Millenials are simply discovering this and rejecting it. They don't know how,
but they want more or of life than just a step above indentured servitude.
They want freedom, and to see directly how what they do matters. They don't
just want a job, they want a calling.

The sad truth is that corporations lack the flexibility and forethought in
many cases to see the writing on the wall. I suspect that our economy is in
for some rocky days ahead--as it is trapped between a rapidly aging workforce
willing to work traditional corporate jobs, and new generations who refuse to
accept the same. Companies will either need to radically rethink their
business from the top down in order to attract and retain valued employees, or
die.
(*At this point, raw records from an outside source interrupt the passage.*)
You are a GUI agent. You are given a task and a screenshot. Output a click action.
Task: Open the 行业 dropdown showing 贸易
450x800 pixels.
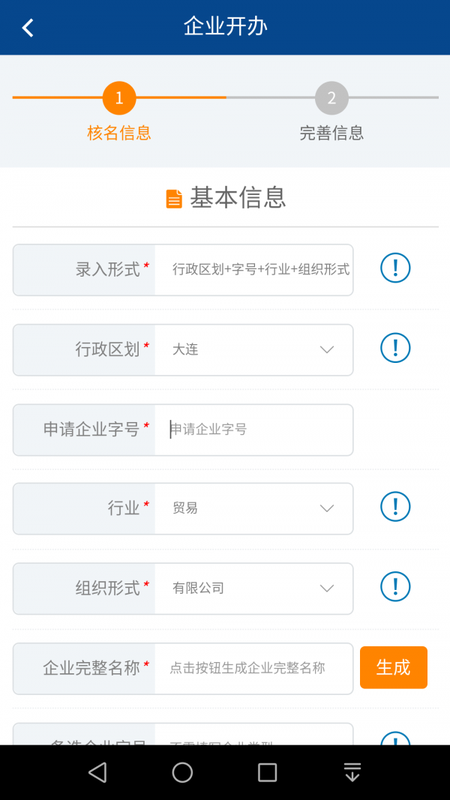254,509
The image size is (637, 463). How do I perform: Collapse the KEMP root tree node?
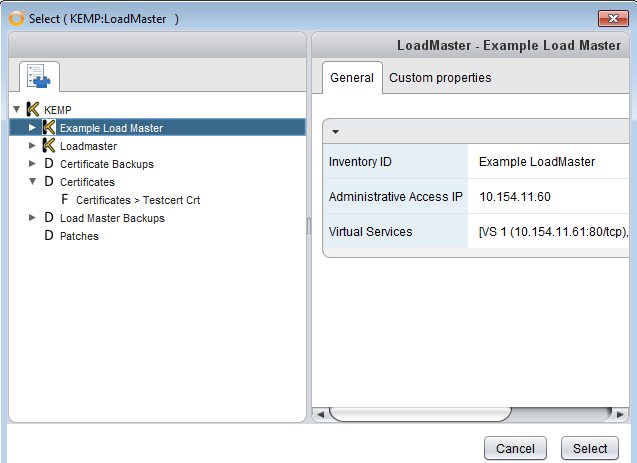17,109
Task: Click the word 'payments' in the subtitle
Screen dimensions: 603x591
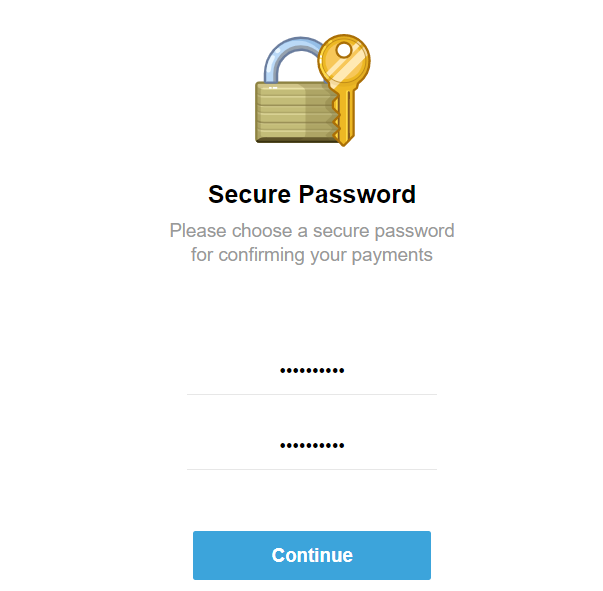Action: pos(392,256)
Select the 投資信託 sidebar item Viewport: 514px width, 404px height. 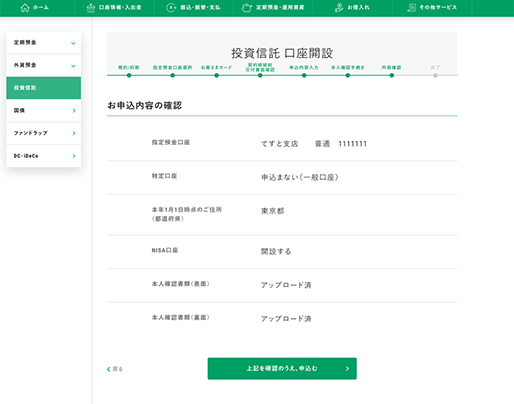coord(44,88)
Those companies which survive will be those which are asked and
responsive not just to their external customers, but also their internal
customers (employees). They will need to offer more challenge, non-linear
rewards and incentives, and above all freedom: require less hours worked, more
flexibility in how and where work can be accomplished, etc. Millenials simply
do not want a job where they punch in and out and work forty hours (or more) a
week for a paycheck. We want a life beyond work and for our work to be
meaningful.